Angsty anbout Angst; A to Z Challenge

Angst can be a wonderful story element, or it can be the downfall of a story. Since so many of us feel some level of angst while writing, or forced to stop writing to do something silly like cook, it is no surprise that angst makes its way into so many plots. Angst can be necessary to get a character thinking, or moving, and hence it is important. However, I do not want to talk about angst gone right, because to fully understand how it should be used, we need to look at instances where it has gone wrong, and how to avoid falling into the same traps.

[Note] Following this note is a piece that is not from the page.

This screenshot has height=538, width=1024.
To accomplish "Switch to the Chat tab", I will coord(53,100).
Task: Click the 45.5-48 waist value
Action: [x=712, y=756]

I think angst often gets over or misused in romance and young adult novels, because these are moments that require heavy angst levels, right? Wrong. Yes, unrequited love, the horrors of adolescence, and joys of schooling do cause high levels of stress. I know my teen years were far from my favorite. However, no one needs to read a book that is at least held half in one characters head as they over analyze and doubt everything about themselves. There are situations where heavy angst does work, but it is far too common to go over the invisible line in the sand that I have no map to.

How many times have you read a book and gotten so annoyed at one character's angst about how the love interest, appearance, weight, alignment of the stars, or other obsession will ruin their lives. It often makes me want to throw my book, or whatever I am reading a digital book on, across the room. One much beloved teen novel comes to mind, where one little miss spends the hole series mooning over a guy. (I will admit that I loved the whole series when I first read it, but after all the hype and looking back I just want to shake her and somehow unread the last book.) Angst should be a tool to motivate the characters. It can be used to get them thinking so that their thoughts are shared with the reader, but some action should follow the thoughts.

Stories about real women; women with curves, glasses, social status, or other assumed imperfection often run into the same issue. There is so much inner dialogue, or even external dialogue bemoaning the issue at hand that I just want to scream at them to do something about it. While there are some issues that hold no solution, there are still things they could do to improve their lives or at least their confidence. Again, I want to kick the characters and tell them to just get over it already and move on.

I have no magic bullet to fix this common issue. However, my rule of thumb is that if a conversation with a friend, sibling, coworker, or even your own internal dialogue followed the same path at that is laid out in the story makes you slap happy then there is too much angst.

And so ends my angsty rant about angst in fiction.